Few factual situations can be cut into such a stencil as will fit contract clauses with the nicety of geometric congruous triangles. Were this so, there would be no lawsuit to decide. The problem is: which clause, the inclusionary (“C”) or the exclusionary (“(e)”), more closely fits the facts because the Bond as such has no meaning except as related to the facts which give rise to the claim. Assuming the intent to defraud theories of Underwood and Hanson were justified on the facts presented by those cases, the facts of this case do not fit into the same mold. The 838 transactions were evidence of an accepted business practice. A scheme to take the last 63 deliveries with larcenous intent — in contrast to the other 775 — cannot be imputed to Katz and Sinsheimer by hindsight. The conclusion must, therefore, be reached that the Bond in the light of its words and Sutro’s conduct does not cover the losses sustained.

The task of speculating as to how the New York courts would decide this case, as mandated by Erie, remains. In a field in which even slight factual differences create substantially different legal conclusions and in a search for that “educated guess” as to New York law, other New York decisions cannot be ignored.

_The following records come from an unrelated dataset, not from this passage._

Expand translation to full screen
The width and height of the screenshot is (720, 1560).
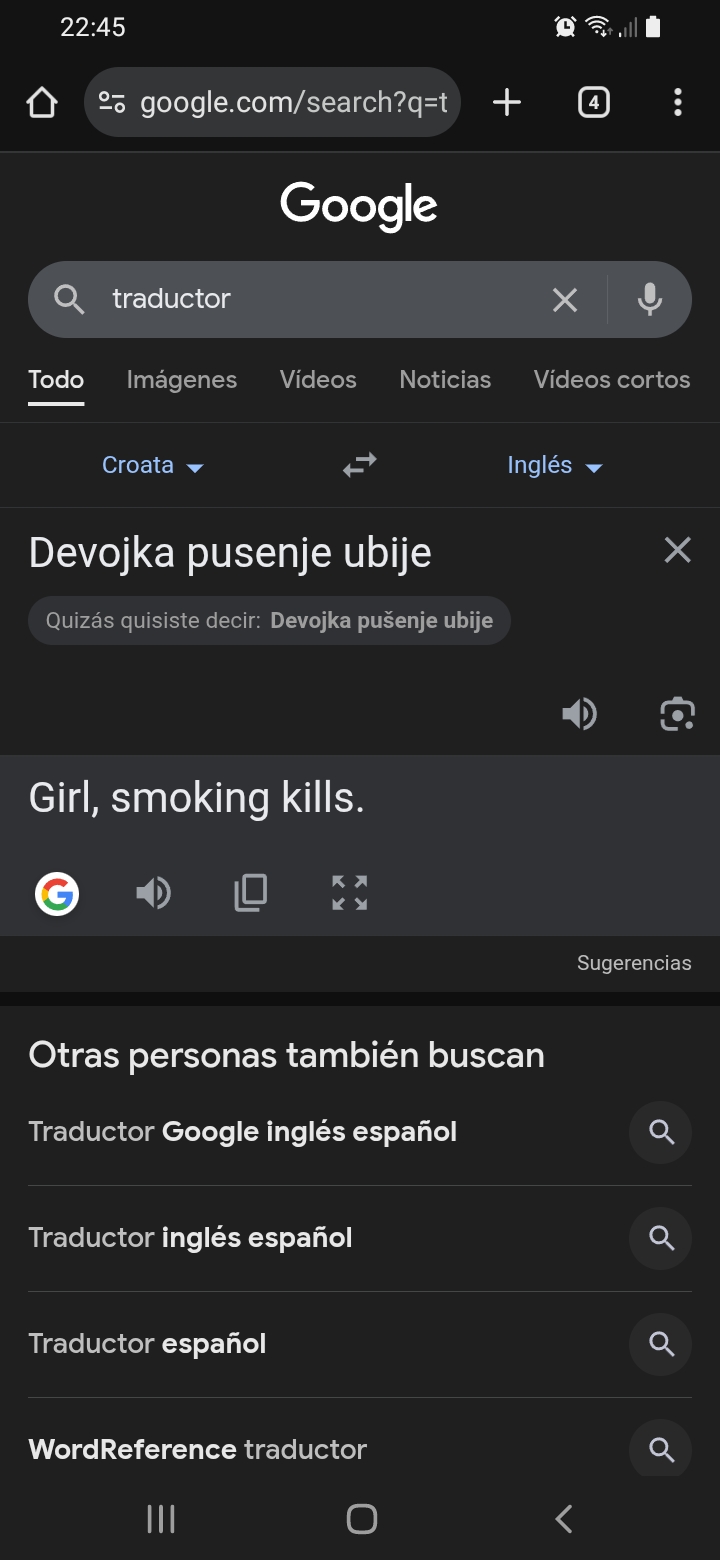click(x=349, y=893)
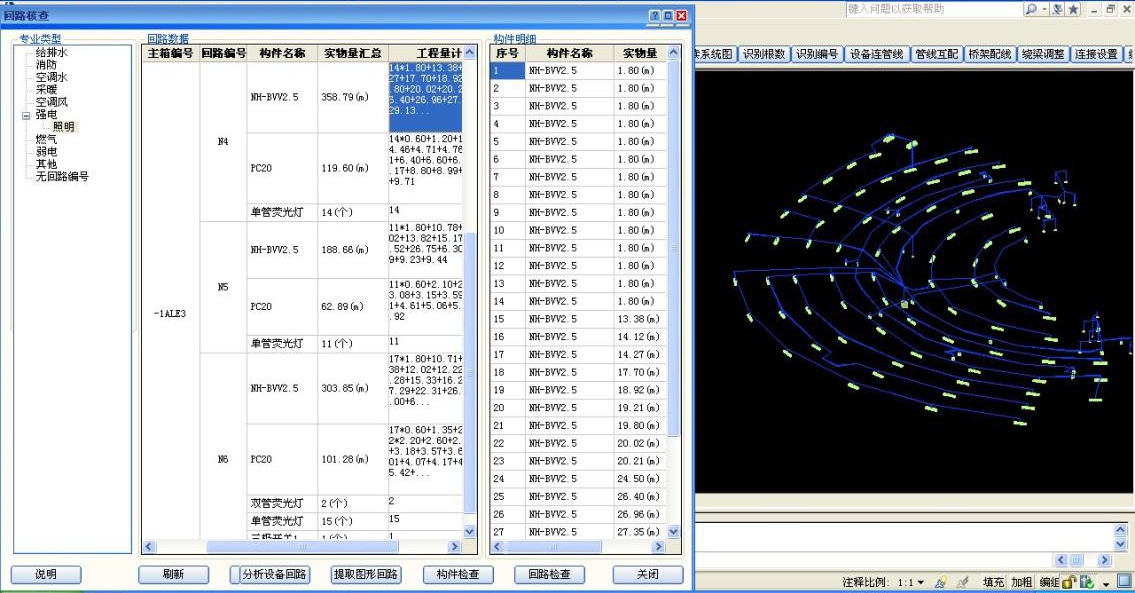Toggle 填充 fill mode in status bar
Viewport: 1135px width, 593px height.
993,582
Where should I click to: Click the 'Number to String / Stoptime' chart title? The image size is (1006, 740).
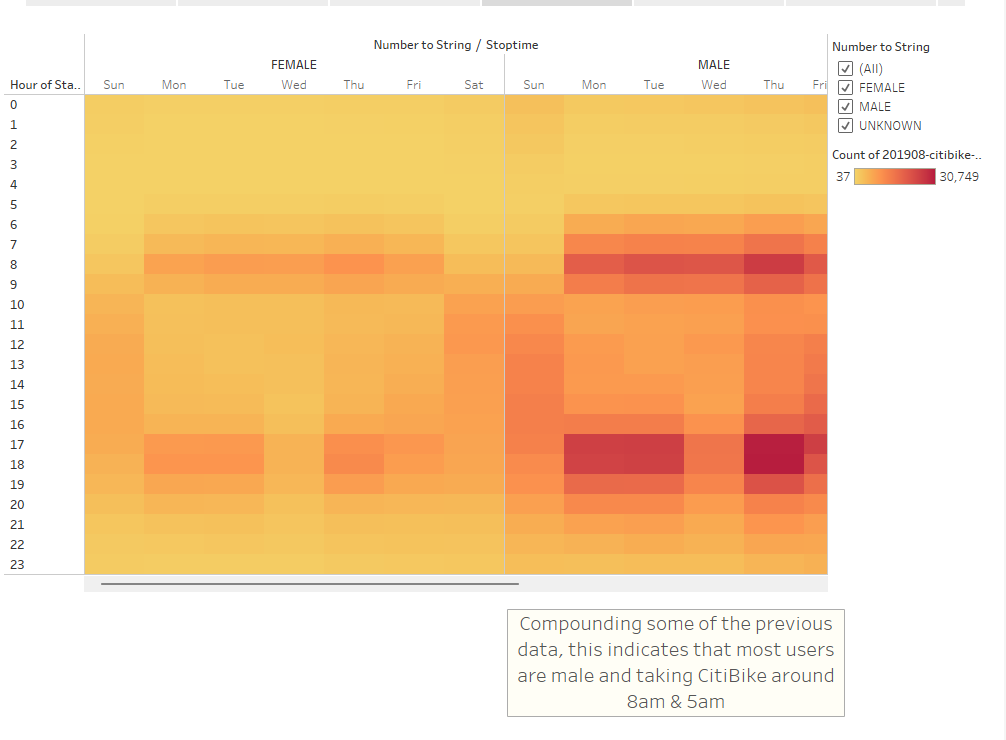[454, 44]
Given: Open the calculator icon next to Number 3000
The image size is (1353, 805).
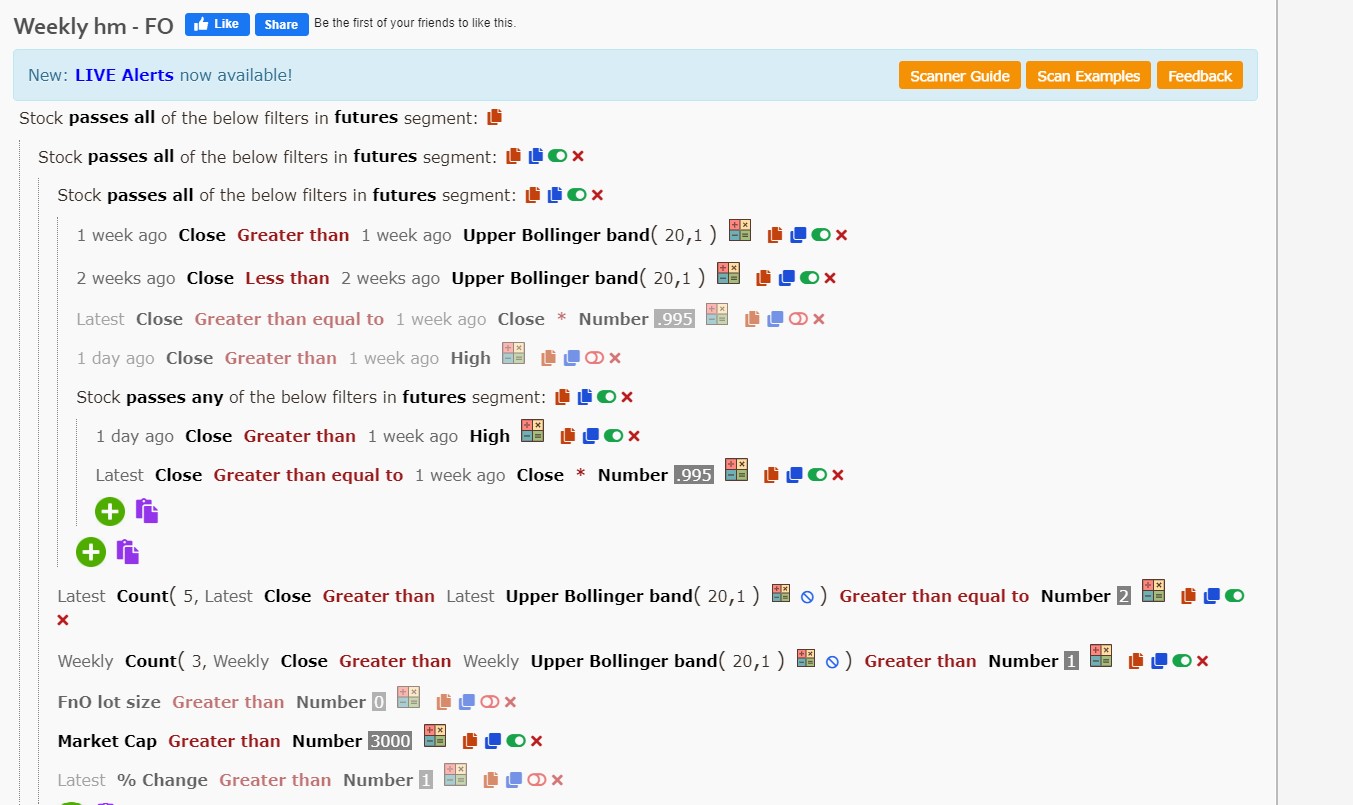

Much that was said in the Appellate Division opinion in Condon v. National Surety Corp., 22 A.D.2d 305, 254 N.Y.S.2d 620, aff’d without opinion, 16 N.Y.2d 775, 262 N.Y.S.2d 499, 209 N.E.2d 819 (1965) is apposite — particularly as to “trading” (fictitious there to be sure) and as to due care in investigating the financial stability of customers. In Kean v. Maryland Casualty Co., 221 App.Div. 184, 223 N.Y.S. 373 (1st Dept., 1927), aff’d without opinion, 248 N.Y. 534, 162 N.E. 514 (1928) an uncertified check given in purported payment for bonds was dishonored. The court (221 App.Div. at 191, 223 N.Y.S. at 381) noted that the “transaction” was “a part of the running account” and concluded that “The loss, therefore, whether regarded as arising directly or indirectly, clearly grew out a trading account.” See also Sade v. National Surety Corp., 203 F.Supp. 680 (D.D.C.1962), aff’d 114 U.S. App.D.C. 281, 314 F.2d 286 (1963).

The conclusion is reached that New York law today would support a decision of non-liability under the Bond on the facts here presented.

Judgment affirmed.

. The suit, originally commenced in the New York Supreme Court was removed by INA to the United States District Court for the Southern District of New York on the ground of diversity of citizenship.

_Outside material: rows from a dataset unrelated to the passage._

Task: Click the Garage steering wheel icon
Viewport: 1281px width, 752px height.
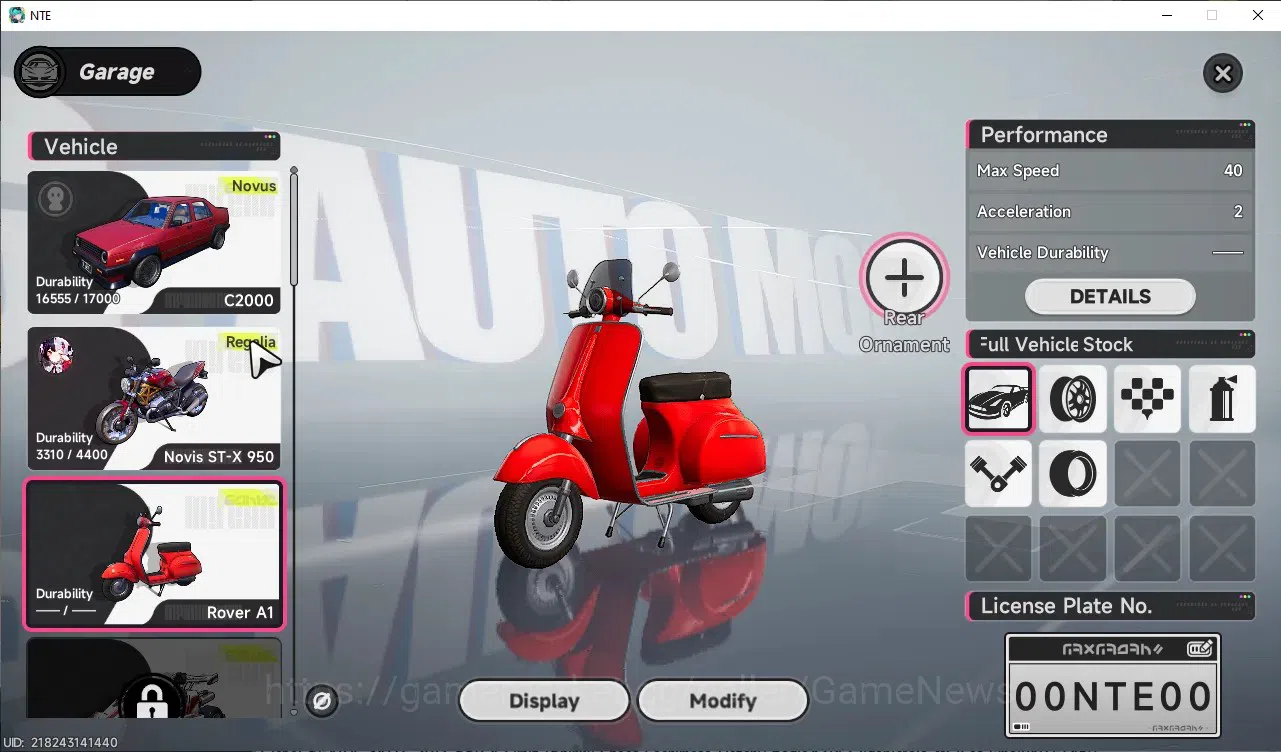Action: pos(41,72)
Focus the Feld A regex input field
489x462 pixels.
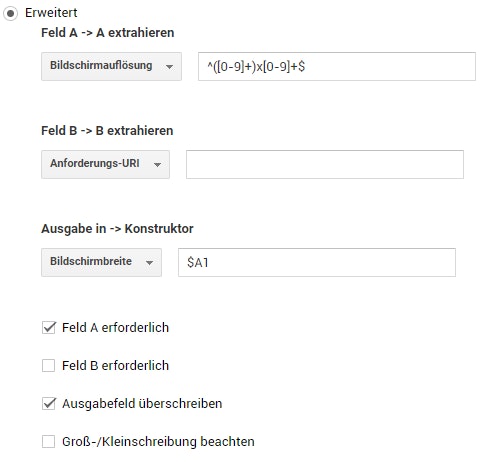pyautogui.click(x=337, y=66)
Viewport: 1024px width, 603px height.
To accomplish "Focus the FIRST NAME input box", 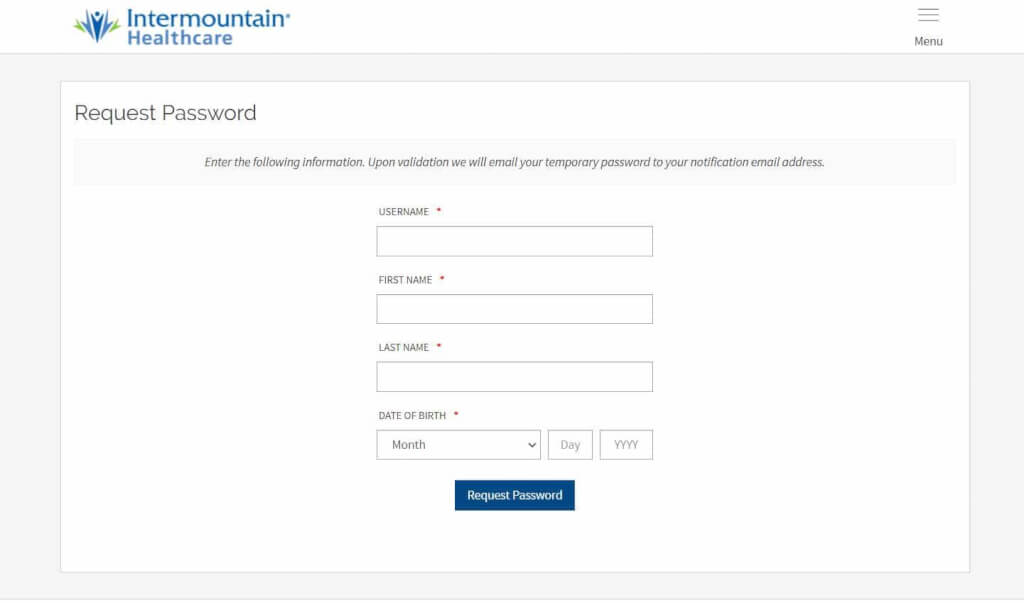I will pyautogui.click(x=514, y=308).
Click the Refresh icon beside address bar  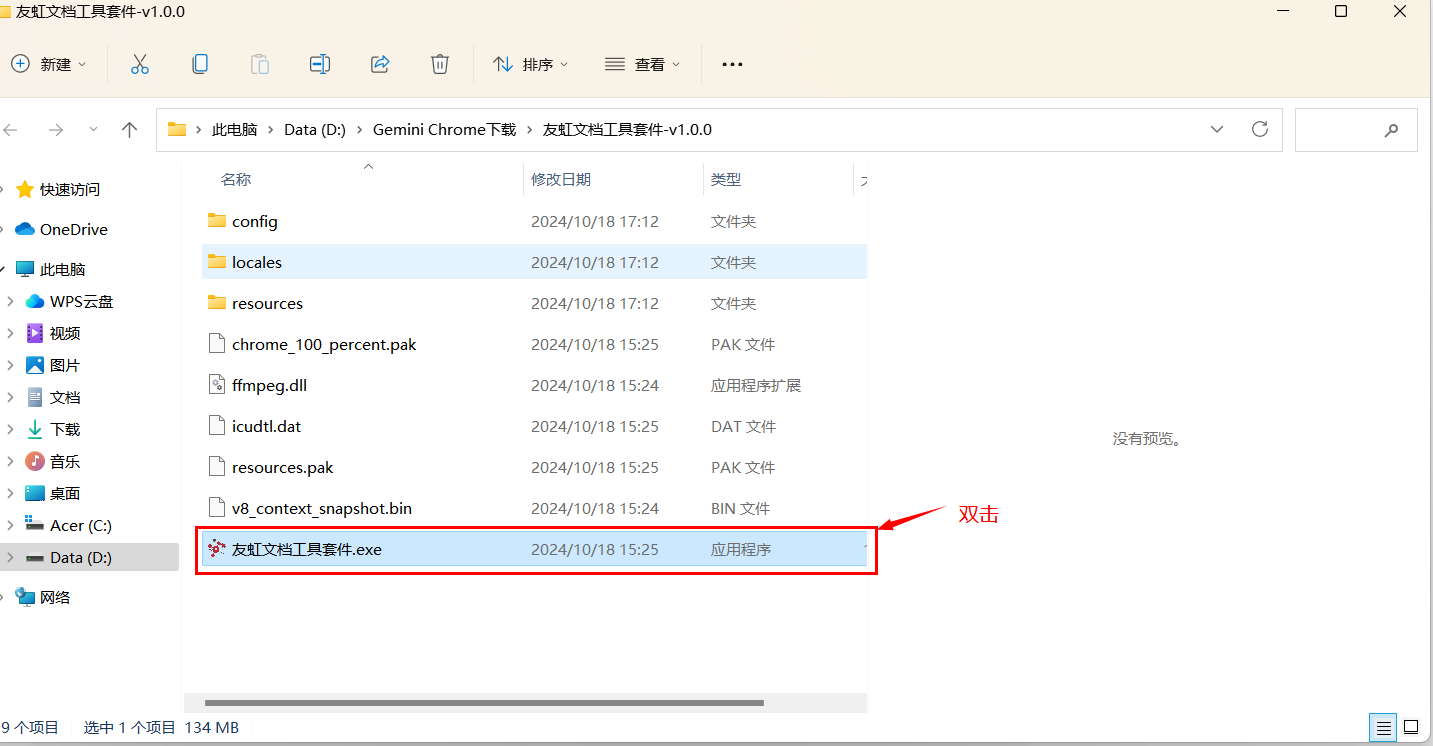coord(1260,129)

. Under the doctrine of Erie Railroad Co. v. Tompkins, 304 U.S. 64, 58 S.Ct. 817, 82 L.Ed. 1188 (1938).

. Hanson v. National Surety Co., 257 N.Y. 216, 177 N.E. 425 (1931); Underwood v. Globe Indemnity Co., 245 N.Y. 111, 156 N.E. 632 (1927).






Concurrence Opinion

J. JOSEPH SMITH, Circuit Judge

(concurring in the result):

I concur in the result. I would not find it necessary to speculate on the New York definition of larceny as applied to these facts. In view of Hanson and Underwood and the possible effects on the criminal aspects of such a situation, *803I am not at all sure the New York courts would not hold this to be larceny. I do agree, however, that the complaint was properly dismissed on the ground that coverage was lacking in view of the “trading” exclusion (e) in the policy.